> _Request A_:
In the restic issue thread, what does the CrashPlan real-time service use on Linux to watch for changes?
> _Request B_:
Using the restic issue thread, decide whether each statement agrees with it: (i) The issue was opened on Dec 24, 2017. (ii) rawtaz has felt a need for such a daemon with restic. (iii) When backing up many files with few changes, most of the time goes to the scan phase. Answer yes or no for each and quote the words that decide it.
> _Request C_:
Resume the restic issue thread after its final line.

> _Extract provided_:
####################
Already on GitHub? Sign in to your account

Daemon to monitor changes in real-time and run restic #1502

Open
alphapapa opened this issue Dec 24, 2017 · 31 comments
Open

Daemon to monitor changes in real-time and run restic #1502

alphapapa opened this issue Dec 24, 2017 · 31 comments
Labels

Comments

@alphapapa
Copy link

alphapapa commented Dec 24, 2017

Having used CrashPlan and Obnam for a while, I'm very impressed by Restic. When it gains compression (and optionally disabled encryption), I think it will be a great alternative (for the software, not the backend service).

One of the nice things about CrashPlan is its real-time service that watches for changes to backup sets (using e.g. inotify on Linux) and runs the actual backup every so often, as configured.

And one of the reasons I'm so impressed with Restic is how fast its actual backup phase is. When backing up a large set of files with few of them having changed, most of the time is spent in the scan phase (e.g. #1160).

So, since Restic is so flexible about how it receives the list of paths to backup, it would be nice if there were a daemon that could run in the background and watch for changes to certain paths, then run Restic every so often on the files/directories that have changed. That could make Restic really fast and relatively lightweight for desktop backups.

Since Restic is so flexible in this regard, I don't know if it would even be necessary for such a daemon to be specific to Restic. If not, there might already be some solutions available, in which case we don't need to do anything, but documenting it would be very helpful. :)

What do you think?

Thanks for your work on Restic!

@rawtaz
Copy link
Contributor

rawtaz commented Dec 24, 2017

This is something I always thought about as well (I too used CrashPlan briefly), but honestly I haven't felt the need with restic, as you say it's very fast.

@fd0 fd0 added the type: feature suggestion suggesting a new feature label Dec 25, 2017
@alphapapa
Copy link
Author

alphapapa commented Dec 27, 2017

Thinking about this a bit more, I think it does need support in restic, because restic needs to use the same set of paths for each backup run without actually scanning them; it needs to do this so that the new snapshot will have the same paths and be considered the next snapshot of the same paths. It needs to do this while receiving the list of actual files to backup from another source, so it doesn't have to scan all the paths and find the modified files. Then it needs to merge that list of files with the existing snapshot. In other words, the end result (the snapshot) needs to be the same, as if restic had run normally.

So maybe restic needs to:

  1. Copy previous snapshot.
  2. Add/replace/remove paths given by daemon to the new snapshot.
  3. Save new snapshot.
####################
Target position records
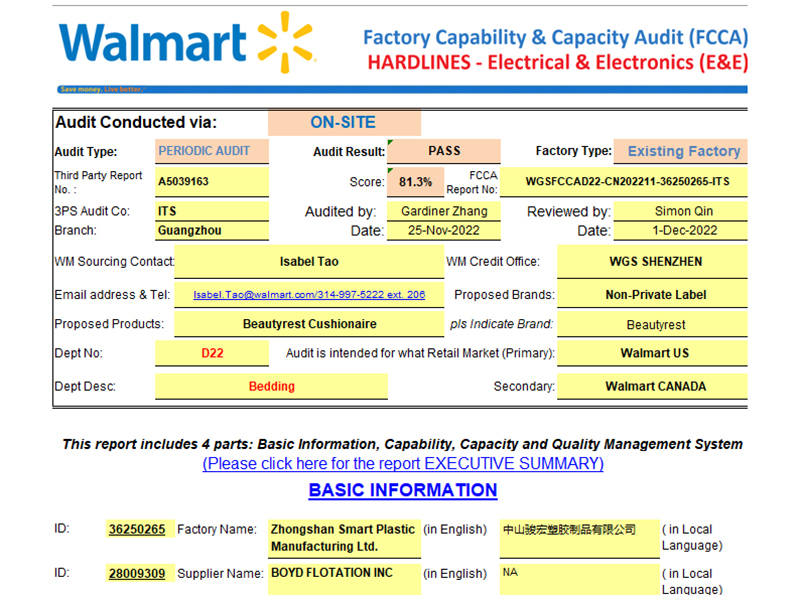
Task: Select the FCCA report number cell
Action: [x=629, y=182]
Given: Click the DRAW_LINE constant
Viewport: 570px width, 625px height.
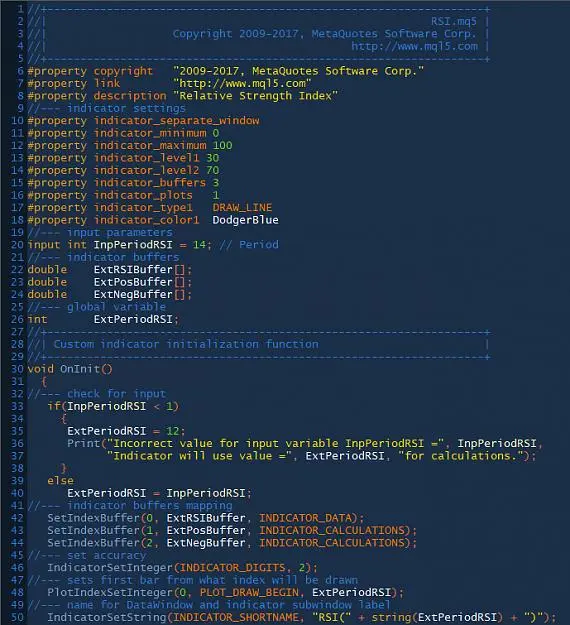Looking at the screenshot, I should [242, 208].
####################
> _Exercise output A_:
inotify

> _Exercise output B_:
(i) Yes: "alphapapa opened this issue Dec 24, 2017"
(ii) No: "honestly I haven't felt the need with restic"
(iii) Yes: "most of the time is spent in the scan phase"

> _Exercise output C_:
The example scenario, for why this would be useful, is one in which there are thousands of directories in a backup set, but since the last snapshot, only a few files have been added, changed, or deleted. In this case, it takes restic much longer to scan all of the directories to find the changes than it does to actually backup the changes. A daemon could monitor the directories in real time with, e.g. inotify, and tell restic exactly what has changed. Restic then "just" needs to merge those changes with a copy of the previous snapshot.

This could make restic the "killer" backup app. I've been using restic to backup most of my homedir for a few days now in a cron job, and it's working well, but since not much data actually changes each time, the job as a whole takes a long time because of the scanning. If it could work like I've described here, the whole backup run could only take a few seconds.

@rawtaz
Copy link
Contributor

rawtaz commented Dec 27, 2017

@alphapapa Why can't you just have it create a snapshot with whatever files and directories in it that were changed (in a consolidated format of course)? For example, every time it runs, it could be done as if you manually asked it to back up those top-level items that changed manually.

Yes, there will be many snapshots with many different files and directory names, but so what? They will just tell you exactly what was backed up (except when some parts of it has been consolidated, e.g. when all files in a directory have changed it should of course only list those directories). I don't really see why you should try to hide the fact that only this and that item was backed up.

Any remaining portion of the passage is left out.